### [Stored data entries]
===

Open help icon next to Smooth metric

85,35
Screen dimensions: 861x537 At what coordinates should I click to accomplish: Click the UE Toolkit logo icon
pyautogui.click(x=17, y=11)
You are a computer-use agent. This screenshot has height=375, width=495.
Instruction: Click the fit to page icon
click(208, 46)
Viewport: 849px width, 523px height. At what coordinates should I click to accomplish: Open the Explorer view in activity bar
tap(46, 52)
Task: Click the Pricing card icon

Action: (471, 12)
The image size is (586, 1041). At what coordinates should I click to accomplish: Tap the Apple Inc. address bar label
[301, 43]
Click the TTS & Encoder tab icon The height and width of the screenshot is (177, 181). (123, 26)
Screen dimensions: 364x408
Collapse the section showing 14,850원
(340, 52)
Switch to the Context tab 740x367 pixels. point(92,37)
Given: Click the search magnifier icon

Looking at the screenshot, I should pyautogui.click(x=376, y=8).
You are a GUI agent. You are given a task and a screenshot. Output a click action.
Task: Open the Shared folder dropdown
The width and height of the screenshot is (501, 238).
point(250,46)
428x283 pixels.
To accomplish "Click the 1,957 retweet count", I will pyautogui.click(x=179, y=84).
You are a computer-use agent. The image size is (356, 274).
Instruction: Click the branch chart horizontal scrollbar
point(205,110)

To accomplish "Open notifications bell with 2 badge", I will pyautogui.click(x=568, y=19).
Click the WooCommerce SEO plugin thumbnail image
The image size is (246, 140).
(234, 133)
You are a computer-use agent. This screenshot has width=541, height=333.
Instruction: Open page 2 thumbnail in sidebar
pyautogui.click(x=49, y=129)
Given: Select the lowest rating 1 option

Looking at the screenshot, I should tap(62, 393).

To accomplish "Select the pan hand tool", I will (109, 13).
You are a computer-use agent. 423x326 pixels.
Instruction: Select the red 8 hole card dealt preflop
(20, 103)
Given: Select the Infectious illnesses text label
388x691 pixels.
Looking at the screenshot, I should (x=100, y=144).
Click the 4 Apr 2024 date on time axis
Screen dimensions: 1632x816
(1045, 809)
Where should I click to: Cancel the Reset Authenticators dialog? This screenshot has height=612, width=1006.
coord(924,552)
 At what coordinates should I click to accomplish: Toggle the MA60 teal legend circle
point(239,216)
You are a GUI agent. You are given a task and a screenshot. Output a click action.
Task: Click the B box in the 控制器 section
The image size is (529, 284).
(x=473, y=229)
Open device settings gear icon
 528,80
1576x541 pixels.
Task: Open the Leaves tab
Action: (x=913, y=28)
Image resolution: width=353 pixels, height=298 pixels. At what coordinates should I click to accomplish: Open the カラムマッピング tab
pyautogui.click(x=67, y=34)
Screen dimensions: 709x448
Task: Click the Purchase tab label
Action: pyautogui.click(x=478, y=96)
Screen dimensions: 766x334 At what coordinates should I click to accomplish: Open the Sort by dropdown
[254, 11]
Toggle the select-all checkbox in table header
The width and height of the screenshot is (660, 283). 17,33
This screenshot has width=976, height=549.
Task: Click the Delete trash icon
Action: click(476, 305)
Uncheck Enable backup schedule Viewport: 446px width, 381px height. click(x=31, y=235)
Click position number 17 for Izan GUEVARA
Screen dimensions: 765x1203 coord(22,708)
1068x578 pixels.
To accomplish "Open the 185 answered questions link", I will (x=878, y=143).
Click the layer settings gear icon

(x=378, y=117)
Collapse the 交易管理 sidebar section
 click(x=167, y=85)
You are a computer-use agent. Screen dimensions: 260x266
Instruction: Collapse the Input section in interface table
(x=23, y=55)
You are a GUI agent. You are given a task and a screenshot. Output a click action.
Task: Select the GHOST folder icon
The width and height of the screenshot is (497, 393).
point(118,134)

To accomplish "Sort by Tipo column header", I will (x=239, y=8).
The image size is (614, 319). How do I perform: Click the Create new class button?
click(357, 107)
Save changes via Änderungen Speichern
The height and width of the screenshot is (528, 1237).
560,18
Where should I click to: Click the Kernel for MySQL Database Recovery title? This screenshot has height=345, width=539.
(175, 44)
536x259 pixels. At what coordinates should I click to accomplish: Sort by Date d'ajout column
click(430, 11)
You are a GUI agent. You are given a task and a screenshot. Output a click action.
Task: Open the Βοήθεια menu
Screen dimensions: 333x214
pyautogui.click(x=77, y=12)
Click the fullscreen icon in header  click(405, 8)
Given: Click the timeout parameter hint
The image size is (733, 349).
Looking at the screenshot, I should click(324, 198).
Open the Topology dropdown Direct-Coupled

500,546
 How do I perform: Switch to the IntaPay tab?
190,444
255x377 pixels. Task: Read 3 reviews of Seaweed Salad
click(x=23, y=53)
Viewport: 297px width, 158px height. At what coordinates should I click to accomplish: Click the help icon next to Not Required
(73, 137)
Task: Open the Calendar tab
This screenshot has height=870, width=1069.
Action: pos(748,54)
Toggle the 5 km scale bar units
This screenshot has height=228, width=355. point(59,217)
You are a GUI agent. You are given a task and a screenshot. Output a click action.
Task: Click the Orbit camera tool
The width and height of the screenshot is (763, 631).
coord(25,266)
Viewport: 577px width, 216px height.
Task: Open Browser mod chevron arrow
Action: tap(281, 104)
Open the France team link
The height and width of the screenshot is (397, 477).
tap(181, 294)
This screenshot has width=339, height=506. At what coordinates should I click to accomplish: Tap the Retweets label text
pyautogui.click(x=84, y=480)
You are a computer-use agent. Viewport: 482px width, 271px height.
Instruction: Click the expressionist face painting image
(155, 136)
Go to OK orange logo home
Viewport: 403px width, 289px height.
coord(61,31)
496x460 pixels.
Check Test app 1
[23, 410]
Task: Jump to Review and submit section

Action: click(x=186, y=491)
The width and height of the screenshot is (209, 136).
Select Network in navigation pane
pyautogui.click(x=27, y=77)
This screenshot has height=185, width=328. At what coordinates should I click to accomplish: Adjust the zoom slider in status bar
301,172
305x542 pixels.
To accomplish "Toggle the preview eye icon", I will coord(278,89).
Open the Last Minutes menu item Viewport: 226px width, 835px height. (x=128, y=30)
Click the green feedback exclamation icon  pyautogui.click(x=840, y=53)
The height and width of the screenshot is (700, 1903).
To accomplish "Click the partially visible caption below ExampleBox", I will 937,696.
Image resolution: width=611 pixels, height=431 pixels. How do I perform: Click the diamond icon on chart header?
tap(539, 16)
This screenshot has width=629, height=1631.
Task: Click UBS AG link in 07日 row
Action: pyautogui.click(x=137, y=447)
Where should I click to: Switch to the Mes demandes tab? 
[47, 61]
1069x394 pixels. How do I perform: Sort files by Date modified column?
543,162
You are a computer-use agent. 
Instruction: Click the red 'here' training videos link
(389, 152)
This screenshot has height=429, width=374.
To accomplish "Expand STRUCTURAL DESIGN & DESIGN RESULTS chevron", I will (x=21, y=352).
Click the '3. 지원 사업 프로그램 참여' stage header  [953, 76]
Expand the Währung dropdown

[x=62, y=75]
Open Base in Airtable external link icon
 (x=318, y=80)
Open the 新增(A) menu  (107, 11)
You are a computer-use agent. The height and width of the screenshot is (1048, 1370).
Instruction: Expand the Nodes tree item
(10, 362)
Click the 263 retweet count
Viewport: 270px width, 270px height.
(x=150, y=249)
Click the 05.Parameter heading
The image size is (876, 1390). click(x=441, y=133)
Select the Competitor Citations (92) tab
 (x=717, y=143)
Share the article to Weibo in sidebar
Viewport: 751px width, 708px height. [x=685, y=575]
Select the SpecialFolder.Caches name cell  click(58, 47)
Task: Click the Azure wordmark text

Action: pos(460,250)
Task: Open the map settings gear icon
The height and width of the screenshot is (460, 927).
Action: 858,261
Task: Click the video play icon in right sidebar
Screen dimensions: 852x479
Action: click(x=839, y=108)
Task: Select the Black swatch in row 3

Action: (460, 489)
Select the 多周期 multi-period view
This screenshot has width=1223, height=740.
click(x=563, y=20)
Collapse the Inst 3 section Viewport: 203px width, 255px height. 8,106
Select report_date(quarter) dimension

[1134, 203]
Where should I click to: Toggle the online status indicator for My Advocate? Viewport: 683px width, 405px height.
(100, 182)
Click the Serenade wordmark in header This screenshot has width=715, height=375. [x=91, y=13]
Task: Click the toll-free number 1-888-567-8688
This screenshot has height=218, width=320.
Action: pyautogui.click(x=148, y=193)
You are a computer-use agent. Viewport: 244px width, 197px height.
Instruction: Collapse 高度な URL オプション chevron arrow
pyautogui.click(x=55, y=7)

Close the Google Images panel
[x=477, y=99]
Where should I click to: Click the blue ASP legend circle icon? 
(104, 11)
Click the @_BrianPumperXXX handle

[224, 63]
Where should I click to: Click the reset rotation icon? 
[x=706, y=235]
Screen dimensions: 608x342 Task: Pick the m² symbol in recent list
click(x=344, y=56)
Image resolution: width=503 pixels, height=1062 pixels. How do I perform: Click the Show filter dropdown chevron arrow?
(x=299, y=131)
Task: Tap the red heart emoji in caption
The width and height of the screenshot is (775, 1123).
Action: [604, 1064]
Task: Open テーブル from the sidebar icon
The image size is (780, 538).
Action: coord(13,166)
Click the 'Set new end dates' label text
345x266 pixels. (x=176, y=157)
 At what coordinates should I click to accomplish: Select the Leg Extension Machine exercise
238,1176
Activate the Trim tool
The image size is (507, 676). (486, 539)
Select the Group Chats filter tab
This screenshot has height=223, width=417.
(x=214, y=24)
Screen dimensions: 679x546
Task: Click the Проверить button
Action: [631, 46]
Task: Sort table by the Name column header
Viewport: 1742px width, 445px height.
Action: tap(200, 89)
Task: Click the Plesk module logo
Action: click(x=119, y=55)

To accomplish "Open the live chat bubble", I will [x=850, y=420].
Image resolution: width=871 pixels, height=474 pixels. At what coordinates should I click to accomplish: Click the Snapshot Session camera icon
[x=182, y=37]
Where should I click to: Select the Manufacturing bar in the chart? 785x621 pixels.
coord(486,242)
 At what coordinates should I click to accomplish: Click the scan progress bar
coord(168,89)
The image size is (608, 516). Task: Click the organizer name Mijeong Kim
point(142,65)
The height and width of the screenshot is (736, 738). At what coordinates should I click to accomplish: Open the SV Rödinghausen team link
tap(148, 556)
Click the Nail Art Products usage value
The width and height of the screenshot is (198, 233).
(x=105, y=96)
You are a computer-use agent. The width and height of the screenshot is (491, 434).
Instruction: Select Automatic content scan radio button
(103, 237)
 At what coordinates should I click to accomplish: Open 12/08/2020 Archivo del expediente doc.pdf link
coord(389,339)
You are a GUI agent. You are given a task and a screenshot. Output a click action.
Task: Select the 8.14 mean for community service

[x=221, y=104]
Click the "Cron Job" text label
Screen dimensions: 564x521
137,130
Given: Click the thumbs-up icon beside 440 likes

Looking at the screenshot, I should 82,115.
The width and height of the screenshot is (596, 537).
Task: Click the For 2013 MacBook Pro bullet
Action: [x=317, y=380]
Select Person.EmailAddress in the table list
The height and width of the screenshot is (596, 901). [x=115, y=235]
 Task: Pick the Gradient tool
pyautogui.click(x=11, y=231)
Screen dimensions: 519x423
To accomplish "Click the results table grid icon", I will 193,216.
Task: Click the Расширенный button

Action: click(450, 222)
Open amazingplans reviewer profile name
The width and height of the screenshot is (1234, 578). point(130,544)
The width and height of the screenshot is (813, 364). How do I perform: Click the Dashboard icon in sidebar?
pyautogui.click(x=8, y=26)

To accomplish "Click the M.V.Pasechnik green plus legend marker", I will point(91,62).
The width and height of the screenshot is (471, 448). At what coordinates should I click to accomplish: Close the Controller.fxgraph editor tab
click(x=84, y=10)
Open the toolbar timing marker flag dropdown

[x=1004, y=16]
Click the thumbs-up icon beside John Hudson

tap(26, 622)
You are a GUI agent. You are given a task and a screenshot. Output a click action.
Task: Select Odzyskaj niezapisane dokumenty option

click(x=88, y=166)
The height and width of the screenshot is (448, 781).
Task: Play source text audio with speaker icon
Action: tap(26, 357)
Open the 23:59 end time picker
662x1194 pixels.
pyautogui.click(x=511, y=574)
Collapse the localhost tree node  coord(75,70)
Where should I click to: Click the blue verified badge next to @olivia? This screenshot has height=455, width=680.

===

### [THE TASK]
Copy, without any change, the lines from the one that contains "Task: Select Odzyskaj" to the final line of the entries above.

### [EXERCISE SOLUTION]
Task: Select Odzyskaj niezapisane dokumenty option

click(x=88, y=166)
The height and width of the screenshot is (448, 781).
Task: Play source text audio with speaker icon
Action: tap(26, 357)
Open the 23:59 end time picker
662x1194 pixels.
pyautogui.click(x=511, y=574)
Collapse the localhost tree node  coord(75,70)
Where should I click to: Click the blue verified badge next to @olivia? This screenshot has height=455, width=680.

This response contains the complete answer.